Stolen Tyrannosaurus bones fetches US$1m
T-Bataar is the Asian cousin of the North American T-Rex.
The President of Mongolia is demanding America returns a 70-million year old Tyrannosaurus Bataar—an eight-foot-tall, 24-foot-long cousin of the T-Rex—that he believes was smuggled out from the Gobi desert.
President Elbegdorj Tsakhia wants the skeleton back after it was auctioned off for US$1.05 million by Dallas-based Heritage Auctions. The buyer was never disclosed, but the man who acquired the fossil and offered it to Heritage said he's been unfairly labelled as a smuggler.
"I'm just a guy in Gainesville, Florida trying to support my family, not some international bone smuggler," commercial palaeontologist Eric Prokopi said in a statement. "It's been claimed that I misrepresented what was being imported and didn’t properly declare its value. I can wholeheartedly say the import documents are not fraudulent."

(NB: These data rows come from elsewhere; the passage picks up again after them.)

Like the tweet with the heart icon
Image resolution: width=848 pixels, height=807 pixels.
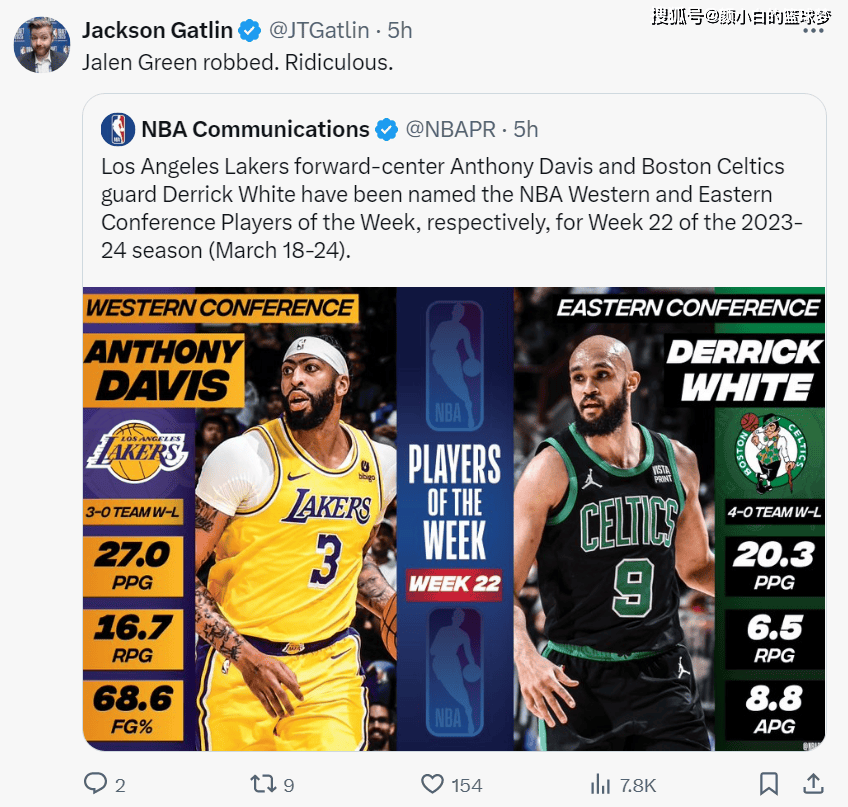pyautogui.click(x=432, y=783)
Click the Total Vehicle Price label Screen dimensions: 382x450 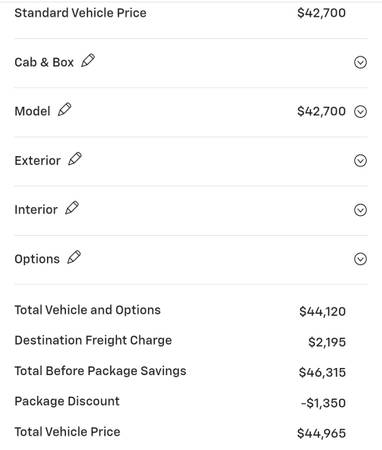coord(67,432)
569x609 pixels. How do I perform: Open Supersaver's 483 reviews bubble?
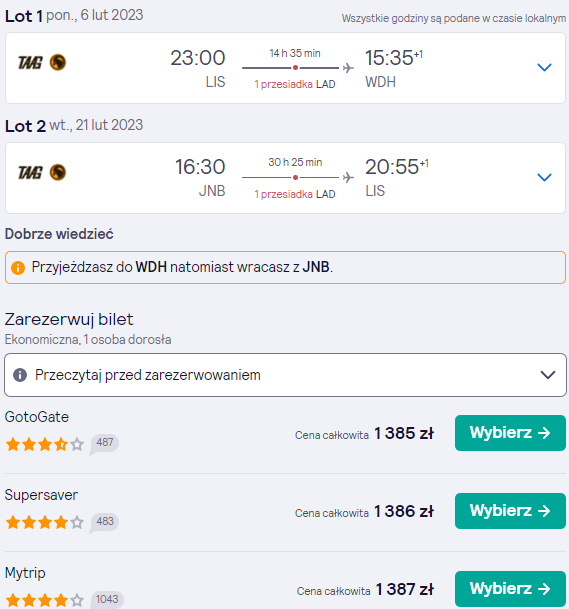pos(104,522)
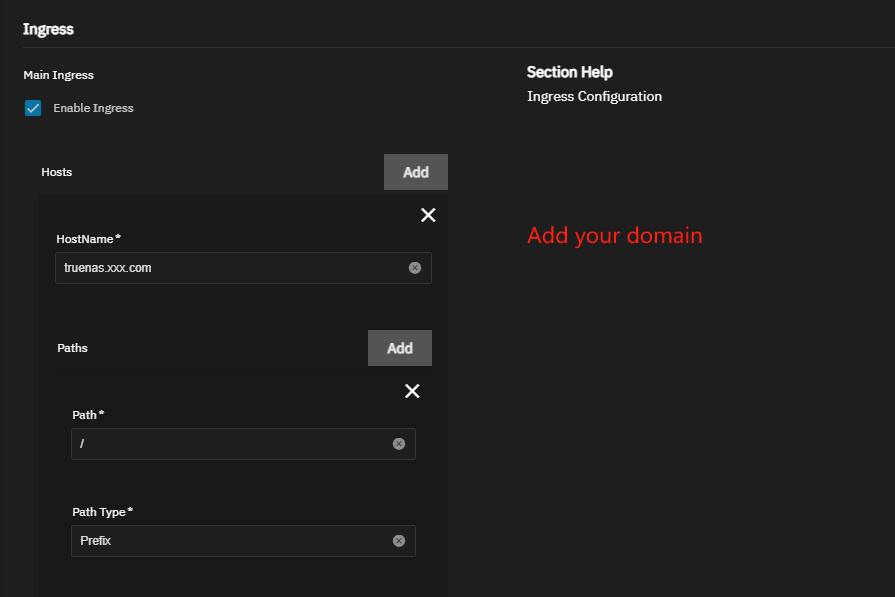Add a new host entry

pos(415,172)
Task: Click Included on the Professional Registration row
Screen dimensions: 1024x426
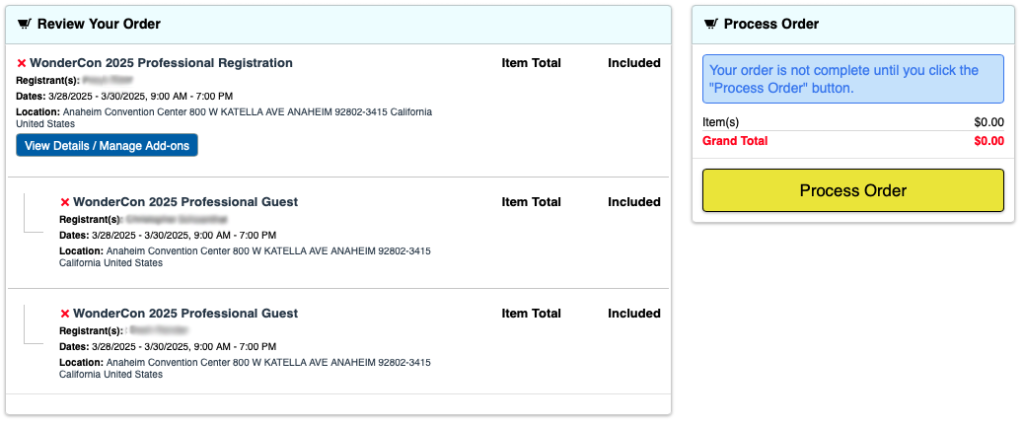Action: [634, 63]
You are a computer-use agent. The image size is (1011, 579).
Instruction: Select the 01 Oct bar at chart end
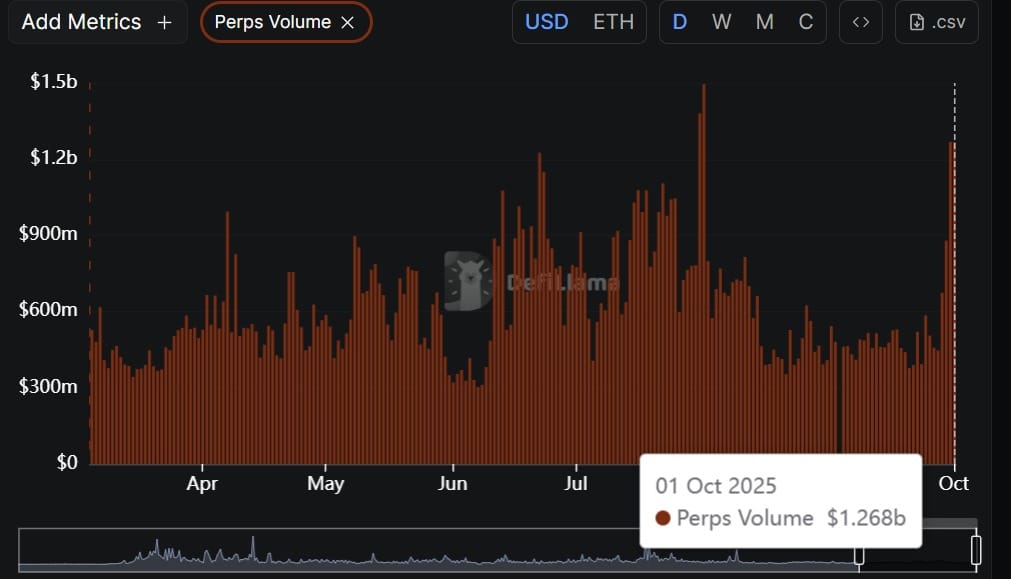click(952, 300)
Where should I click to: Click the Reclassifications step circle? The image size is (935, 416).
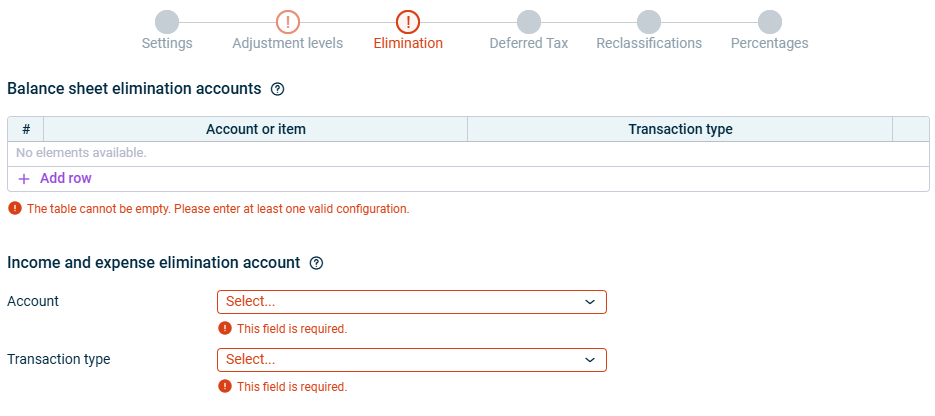[x=649, y=21]
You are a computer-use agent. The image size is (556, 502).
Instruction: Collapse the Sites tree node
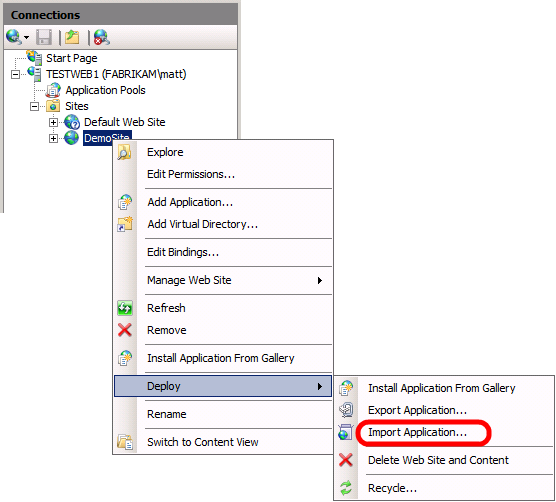coord(34,106)
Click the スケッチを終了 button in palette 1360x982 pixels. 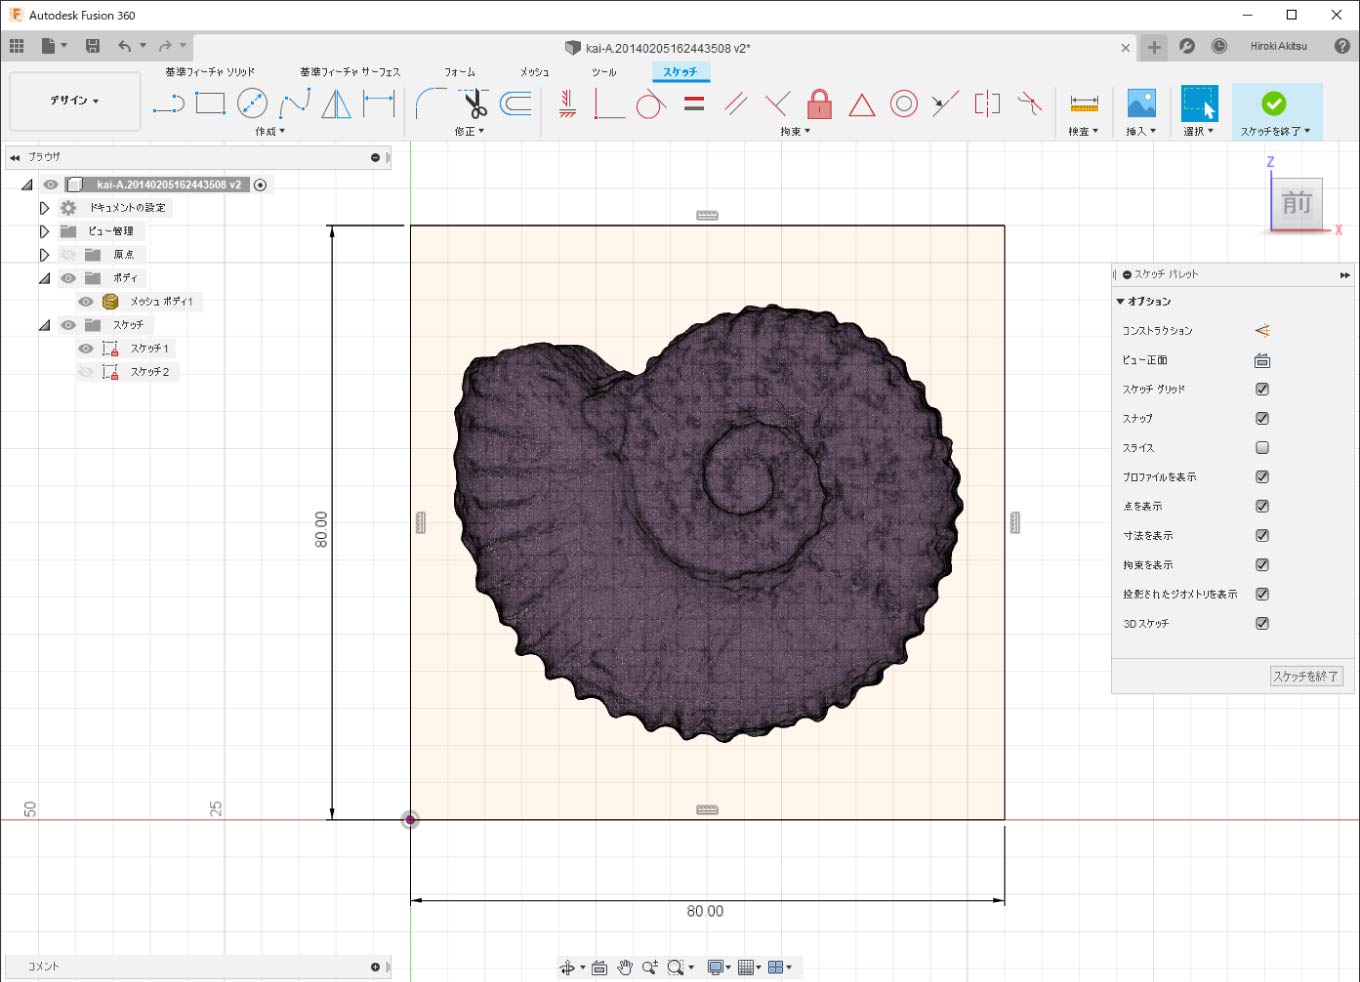[1306, 676]
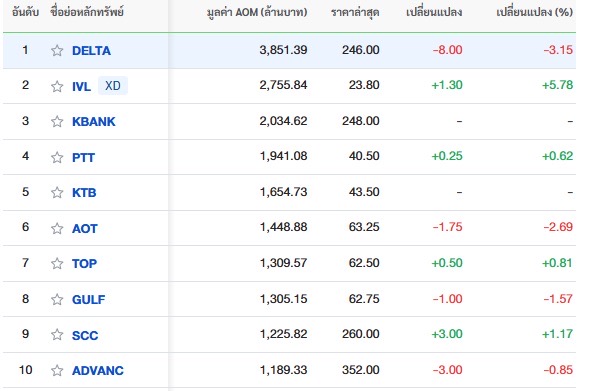Star the TOP stock row
The width and height of the screenshot is (595, 391).
click(57, 263)
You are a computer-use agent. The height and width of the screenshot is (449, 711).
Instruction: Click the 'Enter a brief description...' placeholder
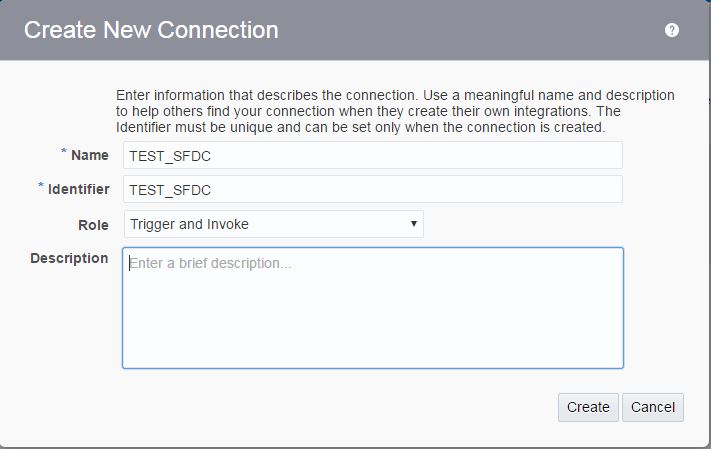coord(210,264)

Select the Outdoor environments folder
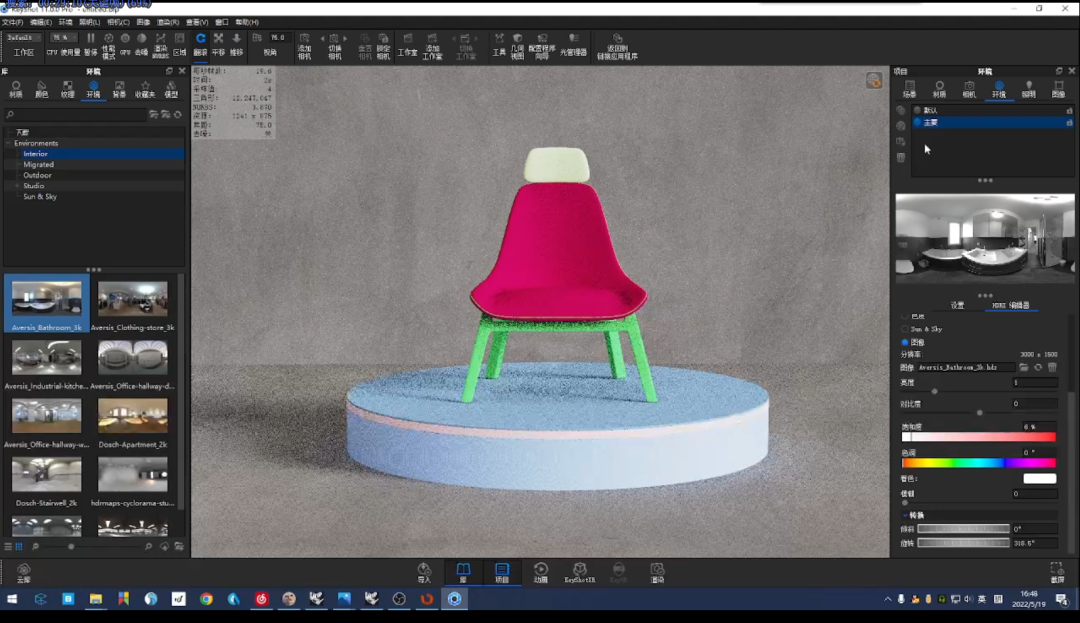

A US government lawsuit filed on behalf of Mongolia said the customs forms filed when the skeleton was imported incorrectly stated the country of origin was Great Britain, its value was only US$15,000, and mentioned reptiles not dinosaurs. Prokopi didn't say in his statement where or from whom he acquired the skeleton.
He said that when he received the T-Bataar, it was a collection of loose, mostly broken bones and rocks with embedded bones. He said he and his wife spent thousands of hours preparing and mounting the skeleton, which increased its value, before it was sold.
T-Bataar is the Asian cousin of the North American T-Rex.
US Attorney Preet Bharara has filed a lawsuit seeking the forfeiture of the skeleton to the Mongolian government, and an order to seize the fossil has been issued. Robert Painter, the lawyer representing Mongolia, said that the dinosaur will be held by the US government while legal proceedings continue.
Anyone who comes forward to claim ownership of the skeleton will have to prove they are the rightful owner or the US will repatriate the skeleton to Mongolia.
"Today we send a message to looters all over the world: We will not turn a blind eye to the marketplace of looted fossils," President Tsakhia said in a statement.
The skeleton was discovered in 1946 during a joint Soviet-Mongolian expedition to the Gobi Desert, Bharara said. Heritage Auctions and the Mongolian government agreed in May to jointly investigate the ownership of the skeleton. Several palaeontologists examined the bones and determined they were removed from the western Gobi Desert between 1995 and 2005.